Infarctus du myocarde avec pose de stent
L'étude ADMIRAL (Abciximab before Direct Angioplasty and Stenting in Myocardial Infarction Regarding Acute and Long-Term Follow-up, réalisée avec le soutien d'Eli Lilly), très différente, compare l'abciximab au placebo dans l'infarctus du myocarde nécessitant une pose de stent. Il s'agit de savoir s'il existe un bénéfice clinique supplémentaire à l'utilisation de l'inhibiteur de la glycoprotéine IIb/IIIa. Trois cents patients ont été inclus dans un protocole en double aveugle et ont eu soit de l'abciximab et une pose de stent, soit un placebo avec la même procédure. Ils ont ensuite eu une angiographie coronaire. A trente jours, le critère composé des décès, des réinfarctus ou d'une revascularisation en urgence d'un vaisseau cible est survenu à concurrence de 6 % des cas dans le groupe abciximab et de 14,6 % dans celui sous placebo (p = 0,01). A six mois, les taux sont de 7,4 % et 15,9 % (p = 0,02). Les meilleurs résultats cliniques dans le groupe abciximab sont : une plus grande fréquence de flux coronaire de grade 3 (selon des critères admis) comparativement au groupe placebo (avant la procédure : 16,8 % versus 5,4 %, p = 0,01 ; immédiatement après : 95,51 % versus 86,7 %, p = 0,04 ; et six mois après : 94,3 % versus 82,8 %, p = 0,04). Un saignement majeur s'est produit dans le groupe abciximab et aucun dans le groupe placebo.
Les résultats montrent sous abciximab une amélioration de la perméabilité coronaire, tant avant la pose du stent qu'en ce qui concerne les résultats de cette procédure, le taux de perméabilisation coronaire à six mois ou l'amélioration de la fonction ventriculaire gauche.
« Les résultats très significatifs obtenus avec ces produits sur des critères cliniques essentiels soulèvent des questions sur l'usage du placebo chez les patients contrôles qu'il est licite d'utiliser », écrit un commentateur, Douglas Throckmorton (Rockville).
A côté de ces deux importants travaux, il faut signaler l'étude TARGET (« Do tirofiban and reopro give similar efficacy trial ») qui, dans une autre indication, la prévention des événements ischémiques sous revascularisation, avait pour objet de comparer tirofiban et abciximab selon une méthodologie d'essai de non-infériorité. Cet essai n'a pas abouti à des résultats concluants.
On retiendra donc surtout que deux essais ont démontré l'efficacité des deux inhibiteurs GIIb/IIIa dans les syndromes coronariens aigus.
« New England Journal of Medicine », vol. 344 ; n° 25, 21 juin 2001. TACTICS : pp. 1879-1887. ADMIRAL : pp. 1895-1902. TARGET : pp. 1888-1894. Commentaires pp. 1937-1942.

Consignes »
a) Relevez les noms de toutes les études citées dans l'extrait sur l'infarctus du myocarde.
b) Recopiez la partie de l'extrait sur l'infarctus du myocarde qui s'ouvre sur les mots contenant « A côté de ces » et se referme sur « Commentaires pp. 1937-1942. ».
Les enregistrements ci-dessous forment un ensemble indépendant de l'extrait.

Données »

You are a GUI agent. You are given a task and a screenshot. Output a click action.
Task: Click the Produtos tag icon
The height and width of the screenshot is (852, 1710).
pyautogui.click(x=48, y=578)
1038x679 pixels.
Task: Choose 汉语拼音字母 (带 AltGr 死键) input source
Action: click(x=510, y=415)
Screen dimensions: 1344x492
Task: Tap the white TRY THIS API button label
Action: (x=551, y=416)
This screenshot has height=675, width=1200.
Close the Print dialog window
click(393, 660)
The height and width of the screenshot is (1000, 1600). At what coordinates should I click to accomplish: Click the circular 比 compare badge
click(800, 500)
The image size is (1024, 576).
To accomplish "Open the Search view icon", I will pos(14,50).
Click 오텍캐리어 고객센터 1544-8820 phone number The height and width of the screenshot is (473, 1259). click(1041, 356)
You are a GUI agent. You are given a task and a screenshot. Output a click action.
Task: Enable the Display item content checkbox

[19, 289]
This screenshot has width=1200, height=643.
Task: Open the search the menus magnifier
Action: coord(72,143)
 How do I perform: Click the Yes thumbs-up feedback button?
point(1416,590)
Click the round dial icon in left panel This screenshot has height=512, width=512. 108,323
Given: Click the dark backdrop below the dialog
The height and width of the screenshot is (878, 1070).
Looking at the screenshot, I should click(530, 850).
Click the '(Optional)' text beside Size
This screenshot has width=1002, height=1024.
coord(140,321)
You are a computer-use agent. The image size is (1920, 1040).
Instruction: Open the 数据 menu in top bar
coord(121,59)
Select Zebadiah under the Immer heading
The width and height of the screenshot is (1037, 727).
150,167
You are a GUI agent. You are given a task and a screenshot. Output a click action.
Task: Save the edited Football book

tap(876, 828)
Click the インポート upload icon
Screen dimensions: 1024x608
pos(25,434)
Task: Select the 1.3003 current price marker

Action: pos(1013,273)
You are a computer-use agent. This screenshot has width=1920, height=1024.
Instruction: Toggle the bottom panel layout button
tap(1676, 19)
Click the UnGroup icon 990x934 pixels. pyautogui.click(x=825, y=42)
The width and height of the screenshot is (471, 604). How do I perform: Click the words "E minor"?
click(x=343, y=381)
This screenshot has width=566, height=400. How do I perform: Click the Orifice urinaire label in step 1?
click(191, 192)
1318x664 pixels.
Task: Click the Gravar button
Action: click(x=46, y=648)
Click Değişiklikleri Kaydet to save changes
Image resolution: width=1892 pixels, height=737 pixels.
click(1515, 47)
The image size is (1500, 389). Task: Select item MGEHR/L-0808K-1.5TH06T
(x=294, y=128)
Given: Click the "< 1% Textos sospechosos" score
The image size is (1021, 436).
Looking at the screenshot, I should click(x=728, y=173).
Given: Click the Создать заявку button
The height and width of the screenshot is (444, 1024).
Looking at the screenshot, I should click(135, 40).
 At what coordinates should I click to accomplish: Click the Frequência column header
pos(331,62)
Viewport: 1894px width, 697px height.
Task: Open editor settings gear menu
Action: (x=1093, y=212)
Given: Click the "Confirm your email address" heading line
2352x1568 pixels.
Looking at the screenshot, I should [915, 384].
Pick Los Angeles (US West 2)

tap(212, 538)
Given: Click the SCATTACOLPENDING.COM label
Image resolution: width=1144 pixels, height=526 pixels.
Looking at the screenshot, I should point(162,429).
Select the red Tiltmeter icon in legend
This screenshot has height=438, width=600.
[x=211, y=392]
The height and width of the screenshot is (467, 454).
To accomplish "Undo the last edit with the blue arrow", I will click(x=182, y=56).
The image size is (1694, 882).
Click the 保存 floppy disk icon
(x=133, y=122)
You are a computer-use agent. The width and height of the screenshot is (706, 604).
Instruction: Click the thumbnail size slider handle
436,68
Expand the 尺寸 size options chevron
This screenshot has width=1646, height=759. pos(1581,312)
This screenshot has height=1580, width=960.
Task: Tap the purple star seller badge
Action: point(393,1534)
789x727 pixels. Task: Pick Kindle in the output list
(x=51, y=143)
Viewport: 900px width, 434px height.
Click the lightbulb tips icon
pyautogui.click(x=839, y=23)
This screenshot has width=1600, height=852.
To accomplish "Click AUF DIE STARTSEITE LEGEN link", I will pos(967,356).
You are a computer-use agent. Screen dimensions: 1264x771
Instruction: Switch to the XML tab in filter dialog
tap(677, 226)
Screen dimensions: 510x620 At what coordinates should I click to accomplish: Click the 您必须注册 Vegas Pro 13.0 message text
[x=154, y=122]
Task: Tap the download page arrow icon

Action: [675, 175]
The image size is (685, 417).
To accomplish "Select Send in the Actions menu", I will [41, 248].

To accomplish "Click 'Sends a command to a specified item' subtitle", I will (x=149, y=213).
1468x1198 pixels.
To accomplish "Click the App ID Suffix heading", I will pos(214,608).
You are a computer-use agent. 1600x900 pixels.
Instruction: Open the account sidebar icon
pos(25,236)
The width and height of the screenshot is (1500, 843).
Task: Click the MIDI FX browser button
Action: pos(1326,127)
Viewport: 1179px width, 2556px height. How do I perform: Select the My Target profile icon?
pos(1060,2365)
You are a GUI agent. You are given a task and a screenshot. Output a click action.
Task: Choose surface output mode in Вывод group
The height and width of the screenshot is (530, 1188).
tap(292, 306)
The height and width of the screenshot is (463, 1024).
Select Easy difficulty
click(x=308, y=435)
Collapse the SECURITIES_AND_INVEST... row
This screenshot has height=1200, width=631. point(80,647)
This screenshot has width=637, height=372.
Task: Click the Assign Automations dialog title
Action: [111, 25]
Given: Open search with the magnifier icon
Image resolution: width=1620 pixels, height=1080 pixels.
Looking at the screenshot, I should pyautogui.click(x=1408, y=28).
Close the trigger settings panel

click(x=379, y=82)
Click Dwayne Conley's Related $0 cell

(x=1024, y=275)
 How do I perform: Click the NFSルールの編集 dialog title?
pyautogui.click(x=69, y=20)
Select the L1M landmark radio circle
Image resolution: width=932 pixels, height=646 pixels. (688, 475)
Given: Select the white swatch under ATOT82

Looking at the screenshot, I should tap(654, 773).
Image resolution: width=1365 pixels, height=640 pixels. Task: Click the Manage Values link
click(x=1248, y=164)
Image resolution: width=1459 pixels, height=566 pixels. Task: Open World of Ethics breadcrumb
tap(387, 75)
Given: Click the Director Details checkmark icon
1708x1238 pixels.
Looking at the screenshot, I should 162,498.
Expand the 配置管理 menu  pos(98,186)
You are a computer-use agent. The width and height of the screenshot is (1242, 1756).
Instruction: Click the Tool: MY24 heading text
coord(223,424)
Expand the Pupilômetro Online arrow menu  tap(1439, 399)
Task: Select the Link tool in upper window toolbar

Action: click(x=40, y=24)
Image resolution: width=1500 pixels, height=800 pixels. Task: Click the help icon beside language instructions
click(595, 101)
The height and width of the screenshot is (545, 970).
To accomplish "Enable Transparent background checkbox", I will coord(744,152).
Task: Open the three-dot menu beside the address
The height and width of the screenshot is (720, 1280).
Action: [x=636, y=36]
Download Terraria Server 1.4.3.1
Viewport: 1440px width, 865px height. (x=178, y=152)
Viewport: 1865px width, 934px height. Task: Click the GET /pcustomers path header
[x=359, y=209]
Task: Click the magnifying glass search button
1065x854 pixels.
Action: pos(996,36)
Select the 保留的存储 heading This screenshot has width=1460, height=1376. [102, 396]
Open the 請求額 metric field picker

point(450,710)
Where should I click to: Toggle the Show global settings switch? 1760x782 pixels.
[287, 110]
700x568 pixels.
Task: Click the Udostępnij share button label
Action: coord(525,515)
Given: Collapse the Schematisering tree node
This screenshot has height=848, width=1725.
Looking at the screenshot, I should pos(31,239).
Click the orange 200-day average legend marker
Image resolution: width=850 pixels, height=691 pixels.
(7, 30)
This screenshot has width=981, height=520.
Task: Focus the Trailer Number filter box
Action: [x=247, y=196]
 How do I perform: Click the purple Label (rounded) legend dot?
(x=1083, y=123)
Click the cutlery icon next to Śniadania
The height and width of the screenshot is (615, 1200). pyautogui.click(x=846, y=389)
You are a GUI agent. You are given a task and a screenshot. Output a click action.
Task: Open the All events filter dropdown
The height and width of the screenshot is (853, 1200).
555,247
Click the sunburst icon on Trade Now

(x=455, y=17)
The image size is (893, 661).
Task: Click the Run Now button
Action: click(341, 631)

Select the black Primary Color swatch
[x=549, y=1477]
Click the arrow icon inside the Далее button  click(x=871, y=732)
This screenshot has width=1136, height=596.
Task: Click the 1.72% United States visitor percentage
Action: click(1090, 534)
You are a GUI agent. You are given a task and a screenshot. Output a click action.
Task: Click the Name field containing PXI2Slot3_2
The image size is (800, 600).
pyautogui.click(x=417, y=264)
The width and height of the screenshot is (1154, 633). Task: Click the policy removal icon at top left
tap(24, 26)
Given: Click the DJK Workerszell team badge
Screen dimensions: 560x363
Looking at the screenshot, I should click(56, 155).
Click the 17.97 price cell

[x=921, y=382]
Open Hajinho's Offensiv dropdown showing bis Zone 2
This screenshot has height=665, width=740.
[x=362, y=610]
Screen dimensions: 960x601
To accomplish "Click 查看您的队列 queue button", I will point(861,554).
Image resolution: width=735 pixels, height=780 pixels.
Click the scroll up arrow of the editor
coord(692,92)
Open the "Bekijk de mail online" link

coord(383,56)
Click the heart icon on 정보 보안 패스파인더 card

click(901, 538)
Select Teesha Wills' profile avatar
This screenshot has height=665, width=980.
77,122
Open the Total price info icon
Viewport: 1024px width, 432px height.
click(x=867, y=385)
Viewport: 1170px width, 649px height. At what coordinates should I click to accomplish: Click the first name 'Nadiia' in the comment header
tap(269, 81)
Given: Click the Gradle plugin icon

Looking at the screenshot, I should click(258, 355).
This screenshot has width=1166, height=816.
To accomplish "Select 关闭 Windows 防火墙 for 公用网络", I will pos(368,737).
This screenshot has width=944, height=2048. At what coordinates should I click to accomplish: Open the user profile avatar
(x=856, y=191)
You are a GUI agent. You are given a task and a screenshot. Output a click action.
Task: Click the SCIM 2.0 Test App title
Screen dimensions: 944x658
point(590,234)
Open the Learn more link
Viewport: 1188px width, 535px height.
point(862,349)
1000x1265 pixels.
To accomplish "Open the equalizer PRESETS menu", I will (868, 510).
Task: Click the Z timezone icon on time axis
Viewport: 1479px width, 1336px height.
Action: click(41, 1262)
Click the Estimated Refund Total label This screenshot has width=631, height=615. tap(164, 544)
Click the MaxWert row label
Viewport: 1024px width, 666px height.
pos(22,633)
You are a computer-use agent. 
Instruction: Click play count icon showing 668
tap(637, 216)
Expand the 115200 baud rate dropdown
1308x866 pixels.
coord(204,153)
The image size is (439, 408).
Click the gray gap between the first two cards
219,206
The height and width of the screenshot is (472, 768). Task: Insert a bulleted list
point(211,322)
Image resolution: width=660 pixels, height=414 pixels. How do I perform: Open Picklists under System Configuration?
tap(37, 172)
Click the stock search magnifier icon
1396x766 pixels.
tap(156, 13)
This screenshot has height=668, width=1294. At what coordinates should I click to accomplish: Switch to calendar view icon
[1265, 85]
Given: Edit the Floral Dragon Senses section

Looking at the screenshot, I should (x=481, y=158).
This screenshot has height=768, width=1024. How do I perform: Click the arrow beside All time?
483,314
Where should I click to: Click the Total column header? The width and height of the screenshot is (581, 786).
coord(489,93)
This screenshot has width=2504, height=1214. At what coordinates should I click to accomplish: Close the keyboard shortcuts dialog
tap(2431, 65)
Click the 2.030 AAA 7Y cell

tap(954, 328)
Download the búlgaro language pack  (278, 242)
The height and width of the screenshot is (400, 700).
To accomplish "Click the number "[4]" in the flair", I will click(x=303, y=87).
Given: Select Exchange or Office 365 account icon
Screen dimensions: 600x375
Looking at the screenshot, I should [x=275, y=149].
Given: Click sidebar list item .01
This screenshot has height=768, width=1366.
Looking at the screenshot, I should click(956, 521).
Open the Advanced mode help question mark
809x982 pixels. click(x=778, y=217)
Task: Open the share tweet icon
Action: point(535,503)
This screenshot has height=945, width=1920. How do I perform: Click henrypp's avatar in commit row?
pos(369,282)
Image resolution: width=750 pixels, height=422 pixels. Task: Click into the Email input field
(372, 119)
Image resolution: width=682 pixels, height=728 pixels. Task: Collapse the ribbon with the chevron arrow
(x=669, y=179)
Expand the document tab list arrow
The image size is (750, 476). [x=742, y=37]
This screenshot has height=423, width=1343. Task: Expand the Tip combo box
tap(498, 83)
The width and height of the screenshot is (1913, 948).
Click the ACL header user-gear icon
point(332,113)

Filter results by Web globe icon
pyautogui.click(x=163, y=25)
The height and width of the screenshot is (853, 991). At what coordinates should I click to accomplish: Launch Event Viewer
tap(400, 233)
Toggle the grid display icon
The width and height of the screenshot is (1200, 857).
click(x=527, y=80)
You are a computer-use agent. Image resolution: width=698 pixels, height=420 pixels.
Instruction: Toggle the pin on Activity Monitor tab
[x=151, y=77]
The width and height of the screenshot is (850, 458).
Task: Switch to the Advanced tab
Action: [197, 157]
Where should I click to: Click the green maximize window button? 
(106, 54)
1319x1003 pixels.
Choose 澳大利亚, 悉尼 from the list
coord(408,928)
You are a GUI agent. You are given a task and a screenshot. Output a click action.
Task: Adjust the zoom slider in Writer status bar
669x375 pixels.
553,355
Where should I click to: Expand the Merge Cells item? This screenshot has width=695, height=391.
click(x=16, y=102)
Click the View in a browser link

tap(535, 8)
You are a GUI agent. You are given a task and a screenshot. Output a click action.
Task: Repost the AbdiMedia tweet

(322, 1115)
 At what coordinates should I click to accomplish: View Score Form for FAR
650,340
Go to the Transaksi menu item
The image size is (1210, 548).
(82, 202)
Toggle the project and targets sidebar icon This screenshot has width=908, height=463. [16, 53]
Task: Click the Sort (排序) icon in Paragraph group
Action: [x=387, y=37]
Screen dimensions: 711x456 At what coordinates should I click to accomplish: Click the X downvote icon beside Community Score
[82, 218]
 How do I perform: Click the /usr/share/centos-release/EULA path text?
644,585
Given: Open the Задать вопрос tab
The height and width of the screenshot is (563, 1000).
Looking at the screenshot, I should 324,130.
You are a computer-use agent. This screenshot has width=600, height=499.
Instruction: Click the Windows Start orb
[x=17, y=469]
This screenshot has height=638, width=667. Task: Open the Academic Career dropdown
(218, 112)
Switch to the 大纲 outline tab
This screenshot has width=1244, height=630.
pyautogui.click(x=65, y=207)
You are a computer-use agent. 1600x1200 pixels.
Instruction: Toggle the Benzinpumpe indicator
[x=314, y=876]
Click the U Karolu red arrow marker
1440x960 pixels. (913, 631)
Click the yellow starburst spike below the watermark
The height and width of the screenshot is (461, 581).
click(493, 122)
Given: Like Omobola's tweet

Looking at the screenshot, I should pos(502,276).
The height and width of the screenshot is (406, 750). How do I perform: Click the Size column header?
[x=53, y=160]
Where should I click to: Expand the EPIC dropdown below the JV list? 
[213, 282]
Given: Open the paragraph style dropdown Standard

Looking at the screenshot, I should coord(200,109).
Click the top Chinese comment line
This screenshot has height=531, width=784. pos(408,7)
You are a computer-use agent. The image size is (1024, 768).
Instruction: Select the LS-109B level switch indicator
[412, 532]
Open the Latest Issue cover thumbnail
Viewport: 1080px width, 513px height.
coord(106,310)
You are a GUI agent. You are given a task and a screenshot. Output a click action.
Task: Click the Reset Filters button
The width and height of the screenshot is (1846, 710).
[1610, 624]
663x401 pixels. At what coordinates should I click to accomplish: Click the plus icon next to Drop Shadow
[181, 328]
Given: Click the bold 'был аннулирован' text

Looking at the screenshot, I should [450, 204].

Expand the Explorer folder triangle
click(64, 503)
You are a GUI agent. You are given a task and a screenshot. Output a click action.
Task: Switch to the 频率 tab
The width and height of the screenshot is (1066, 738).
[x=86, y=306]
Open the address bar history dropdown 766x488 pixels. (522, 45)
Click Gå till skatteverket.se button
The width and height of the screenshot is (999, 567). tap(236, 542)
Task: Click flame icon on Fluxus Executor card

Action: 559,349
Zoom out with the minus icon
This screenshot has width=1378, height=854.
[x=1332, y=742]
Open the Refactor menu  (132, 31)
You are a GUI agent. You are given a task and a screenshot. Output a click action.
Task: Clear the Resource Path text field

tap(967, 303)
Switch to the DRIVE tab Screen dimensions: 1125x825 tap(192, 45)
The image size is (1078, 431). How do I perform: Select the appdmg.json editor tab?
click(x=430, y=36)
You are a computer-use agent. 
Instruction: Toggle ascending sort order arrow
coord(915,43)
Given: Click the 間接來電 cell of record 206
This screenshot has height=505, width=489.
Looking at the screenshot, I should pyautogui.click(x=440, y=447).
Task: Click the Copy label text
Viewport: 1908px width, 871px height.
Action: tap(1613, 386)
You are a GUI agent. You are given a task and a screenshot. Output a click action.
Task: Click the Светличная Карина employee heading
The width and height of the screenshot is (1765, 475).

Corrigé »
a) ADMIRAL, TARGET, TACTICS

b)
A côté de ces deux importants travaux, il faut signaler l'étude TARGET (« Do tirofiban and reopro give similar efficacy trial ») qui, dans une autre indication, la prévention des événements ischémiques sous revascularisation, avait pour objet de comparer tirofiban et abciximab selon une méthodologie d'essai de non-infériorité. Cet essai n'a pas abouti à des résultats concluants.
On retiendra donc surtout que deux essais ont démontré l'efficacité des deux inhibiteurs GIIb/IIIa dans les syndromes coronariens aigus.
« New England Journal of Medicine », vol. 344 ; n° 25, 21 juin 2001. TACTICS : pp. 1879-1887. ADMIRAL : pp. 1895-1902. TARGET : pp. 1888-1894. Commentaires pp. 1937-1942.